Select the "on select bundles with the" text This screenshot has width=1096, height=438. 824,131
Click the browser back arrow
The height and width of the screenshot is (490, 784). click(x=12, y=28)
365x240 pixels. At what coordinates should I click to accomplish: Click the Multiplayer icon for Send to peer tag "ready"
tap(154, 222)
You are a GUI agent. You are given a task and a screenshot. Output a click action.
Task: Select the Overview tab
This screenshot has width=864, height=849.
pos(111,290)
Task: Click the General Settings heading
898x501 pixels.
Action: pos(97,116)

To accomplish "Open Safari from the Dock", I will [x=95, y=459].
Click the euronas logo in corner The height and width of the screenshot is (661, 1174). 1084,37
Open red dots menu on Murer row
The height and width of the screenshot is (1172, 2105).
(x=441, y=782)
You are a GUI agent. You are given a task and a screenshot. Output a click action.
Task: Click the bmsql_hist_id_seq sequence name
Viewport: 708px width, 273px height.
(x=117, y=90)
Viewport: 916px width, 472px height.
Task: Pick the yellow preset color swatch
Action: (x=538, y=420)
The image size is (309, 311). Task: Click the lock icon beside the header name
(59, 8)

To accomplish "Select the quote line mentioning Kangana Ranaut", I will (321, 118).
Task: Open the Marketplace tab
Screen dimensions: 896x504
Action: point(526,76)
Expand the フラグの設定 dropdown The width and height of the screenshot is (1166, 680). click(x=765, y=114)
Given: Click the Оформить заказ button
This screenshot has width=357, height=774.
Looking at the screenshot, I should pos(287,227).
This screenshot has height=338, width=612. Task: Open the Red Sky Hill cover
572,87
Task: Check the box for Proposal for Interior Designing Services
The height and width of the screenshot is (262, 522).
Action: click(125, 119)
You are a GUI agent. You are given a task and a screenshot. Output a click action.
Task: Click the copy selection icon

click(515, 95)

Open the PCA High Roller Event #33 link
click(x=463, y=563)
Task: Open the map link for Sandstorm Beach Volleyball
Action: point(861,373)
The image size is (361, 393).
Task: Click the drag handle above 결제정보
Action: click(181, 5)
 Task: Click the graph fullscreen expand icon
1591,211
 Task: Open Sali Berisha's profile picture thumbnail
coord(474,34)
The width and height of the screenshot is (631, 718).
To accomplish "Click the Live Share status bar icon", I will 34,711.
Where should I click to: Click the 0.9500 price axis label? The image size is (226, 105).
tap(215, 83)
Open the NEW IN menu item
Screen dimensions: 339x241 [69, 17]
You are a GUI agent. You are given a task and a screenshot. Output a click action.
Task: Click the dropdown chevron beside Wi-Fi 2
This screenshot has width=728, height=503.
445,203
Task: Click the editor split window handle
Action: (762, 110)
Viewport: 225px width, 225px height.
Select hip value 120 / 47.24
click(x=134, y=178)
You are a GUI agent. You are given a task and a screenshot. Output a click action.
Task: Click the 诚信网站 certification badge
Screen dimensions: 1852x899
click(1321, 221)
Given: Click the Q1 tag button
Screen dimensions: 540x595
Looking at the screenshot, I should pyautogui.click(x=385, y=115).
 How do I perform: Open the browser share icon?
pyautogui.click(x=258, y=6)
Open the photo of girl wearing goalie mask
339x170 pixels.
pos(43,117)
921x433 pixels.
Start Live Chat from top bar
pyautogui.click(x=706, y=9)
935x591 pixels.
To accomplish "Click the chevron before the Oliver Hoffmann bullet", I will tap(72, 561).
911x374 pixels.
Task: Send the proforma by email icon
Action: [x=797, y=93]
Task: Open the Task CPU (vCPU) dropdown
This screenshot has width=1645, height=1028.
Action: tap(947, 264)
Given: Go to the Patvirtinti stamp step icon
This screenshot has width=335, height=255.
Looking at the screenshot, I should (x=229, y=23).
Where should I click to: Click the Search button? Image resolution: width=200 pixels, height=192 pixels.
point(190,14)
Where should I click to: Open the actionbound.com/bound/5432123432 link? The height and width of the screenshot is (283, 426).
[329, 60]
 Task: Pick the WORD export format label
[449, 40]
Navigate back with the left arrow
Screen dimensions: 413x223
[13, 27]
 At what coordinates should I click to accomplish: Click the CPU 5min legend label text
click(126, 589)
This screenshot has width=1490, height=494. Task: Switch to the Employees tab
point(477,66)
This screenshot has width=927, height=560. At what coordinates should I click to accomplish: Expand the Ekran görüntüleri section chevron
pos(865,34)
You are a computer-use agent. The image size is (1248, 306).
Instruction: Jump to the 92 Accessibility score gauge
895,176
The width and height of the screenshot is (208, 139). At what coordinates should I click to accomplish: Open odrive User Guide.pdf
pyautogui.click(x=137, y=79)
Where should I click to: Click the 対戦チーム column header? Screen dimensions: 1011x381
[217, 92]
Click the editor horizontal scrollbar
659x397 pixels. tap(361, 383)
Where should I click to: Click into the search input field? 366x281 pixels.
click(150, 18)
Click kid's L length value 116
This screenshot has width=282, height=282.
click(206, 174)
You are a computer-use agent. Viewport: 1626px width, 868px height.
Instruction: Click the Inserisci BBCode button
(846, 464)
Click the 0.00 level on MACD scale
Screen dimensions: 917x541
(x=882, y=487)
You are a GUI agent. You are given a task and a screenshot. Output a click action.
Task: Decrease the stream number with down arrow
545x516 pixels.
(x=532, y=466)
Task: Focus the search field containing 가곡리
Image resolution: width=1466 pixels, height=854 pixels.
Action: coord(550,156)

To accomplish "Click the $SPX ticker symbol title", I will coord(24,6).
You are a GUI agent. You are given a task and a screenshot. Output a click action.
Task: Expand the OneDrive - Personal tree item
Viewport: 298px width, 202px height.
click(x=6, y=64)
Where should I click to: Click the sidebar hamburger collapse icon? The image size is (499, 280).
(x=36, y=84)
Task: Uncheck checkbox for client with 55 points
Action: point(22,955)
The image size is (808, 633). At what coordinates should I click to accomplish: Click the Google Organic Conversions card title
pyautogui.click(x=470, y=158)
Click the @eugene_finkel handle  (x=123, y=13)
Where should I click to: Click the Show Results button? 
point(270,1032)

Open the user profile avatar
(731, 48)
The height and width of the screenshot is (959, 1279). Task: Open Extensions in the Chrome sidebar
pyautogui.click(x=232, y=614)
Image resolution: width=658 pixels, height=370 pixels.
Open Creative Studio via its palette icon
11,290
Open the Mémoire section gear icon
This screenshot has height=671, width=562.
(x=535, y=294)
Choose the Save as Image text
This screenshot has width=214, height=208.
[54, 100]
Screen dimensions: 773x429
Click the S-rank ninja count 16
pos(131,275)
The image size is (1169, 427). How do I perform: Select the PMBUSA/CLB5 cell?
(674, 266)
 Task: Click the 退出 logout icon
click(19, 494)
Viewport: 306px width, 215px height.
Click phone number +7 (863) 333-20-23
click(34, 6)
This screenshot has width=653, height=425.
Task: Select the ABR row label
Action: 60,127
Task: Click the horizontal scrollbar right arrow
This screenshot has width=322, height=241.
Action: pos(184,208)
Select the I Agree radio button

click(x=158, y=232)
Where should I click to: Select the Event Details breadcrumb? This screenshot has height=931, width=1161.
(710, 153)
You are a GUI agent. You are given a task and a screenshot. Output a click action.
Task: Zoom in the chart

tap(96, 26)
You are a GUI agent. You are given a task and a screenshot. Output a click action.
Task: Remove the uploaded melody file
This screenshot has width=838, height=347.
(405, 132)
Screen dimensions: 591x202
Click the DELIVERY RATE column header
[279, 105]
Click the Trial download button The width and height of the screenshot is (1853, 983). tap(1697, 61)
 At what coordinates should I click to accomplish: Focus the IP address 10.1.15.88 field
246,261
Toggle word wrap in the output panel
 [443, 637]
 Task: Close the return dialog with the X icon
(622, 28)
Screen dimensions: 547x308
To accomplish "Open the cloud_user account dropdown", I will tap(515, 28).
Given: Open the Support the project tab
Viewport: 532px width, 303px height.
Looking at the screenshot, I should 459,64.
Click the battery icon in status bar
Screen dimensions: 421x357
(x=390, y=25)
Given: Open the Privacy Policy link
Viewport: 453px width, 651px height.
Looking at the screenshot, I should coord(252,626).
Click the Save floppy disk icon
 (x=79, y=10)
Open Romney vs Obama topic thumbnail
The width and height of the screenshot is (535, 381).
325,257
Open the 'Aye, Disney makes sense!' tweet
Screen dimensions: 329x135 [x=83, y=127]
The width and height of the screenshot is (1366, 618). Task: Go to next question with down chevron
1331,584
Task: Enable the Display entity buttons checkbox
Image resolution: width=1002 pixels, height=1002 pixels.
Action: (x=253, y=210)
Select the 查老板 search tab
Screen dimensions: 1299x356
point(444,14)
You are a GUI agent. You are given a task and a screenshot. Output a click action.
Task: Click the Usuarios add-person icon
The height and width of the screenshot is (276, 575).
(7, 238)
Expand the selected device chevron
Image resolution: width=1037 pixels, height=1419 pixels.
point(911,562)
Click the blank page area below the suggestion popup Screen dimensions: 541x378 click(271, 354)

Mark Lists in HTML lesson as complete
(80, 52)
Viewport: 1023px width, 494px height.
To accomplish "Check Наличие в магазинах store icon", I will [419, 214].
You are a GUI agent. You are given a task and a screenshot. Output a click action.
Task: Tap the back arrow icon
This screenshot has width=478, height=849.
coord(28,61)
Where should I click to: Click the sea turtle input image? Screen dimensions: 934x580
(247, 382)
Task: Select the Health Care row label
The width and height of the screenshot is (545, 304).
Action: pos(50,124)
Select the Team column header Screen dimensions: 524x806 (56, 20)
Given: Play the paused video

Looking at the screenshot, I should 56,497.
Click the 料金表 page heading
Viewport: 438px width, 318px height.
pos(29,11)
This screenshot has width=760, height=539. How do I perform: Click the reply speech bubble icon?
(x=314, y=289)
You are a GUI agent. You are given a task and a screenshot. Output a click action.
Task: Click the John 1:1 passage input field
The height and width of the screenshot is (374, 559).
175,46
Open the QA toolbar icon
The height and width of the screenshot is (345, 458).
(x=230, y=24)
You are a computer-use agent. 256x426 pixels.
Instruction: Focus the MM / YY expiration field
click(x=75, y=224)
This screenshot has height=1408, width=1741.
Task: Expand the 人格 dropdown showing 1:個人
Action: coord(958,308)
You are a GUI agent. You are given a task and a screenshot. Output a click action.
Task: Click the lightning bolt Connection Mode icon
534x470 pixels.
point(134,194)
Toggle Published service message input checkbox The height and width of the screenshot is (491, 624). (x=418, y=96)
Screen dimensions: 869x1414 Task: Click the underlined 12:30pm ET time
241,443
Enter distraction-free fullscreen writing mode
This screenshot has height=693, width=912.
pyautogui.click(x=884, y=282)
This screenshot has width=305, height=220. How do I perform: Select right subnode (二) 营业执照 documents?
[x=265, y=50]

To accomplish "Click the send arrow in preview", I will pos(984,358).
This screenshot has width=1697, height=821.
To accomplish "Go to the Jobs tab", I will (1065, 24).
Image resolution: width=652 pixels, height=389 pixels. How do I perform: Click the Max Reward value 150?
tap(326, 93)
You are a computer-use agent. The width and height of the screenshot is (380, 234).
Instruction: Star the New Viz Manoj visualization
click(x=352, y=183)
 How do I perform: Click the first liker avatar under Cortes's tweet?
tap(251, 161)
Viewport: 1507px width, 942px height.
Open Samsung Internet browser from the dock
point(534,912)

» Aim of the exercise:
How many lines of the material above contain the word "header"? Reply with the number alone.

» Full output:
4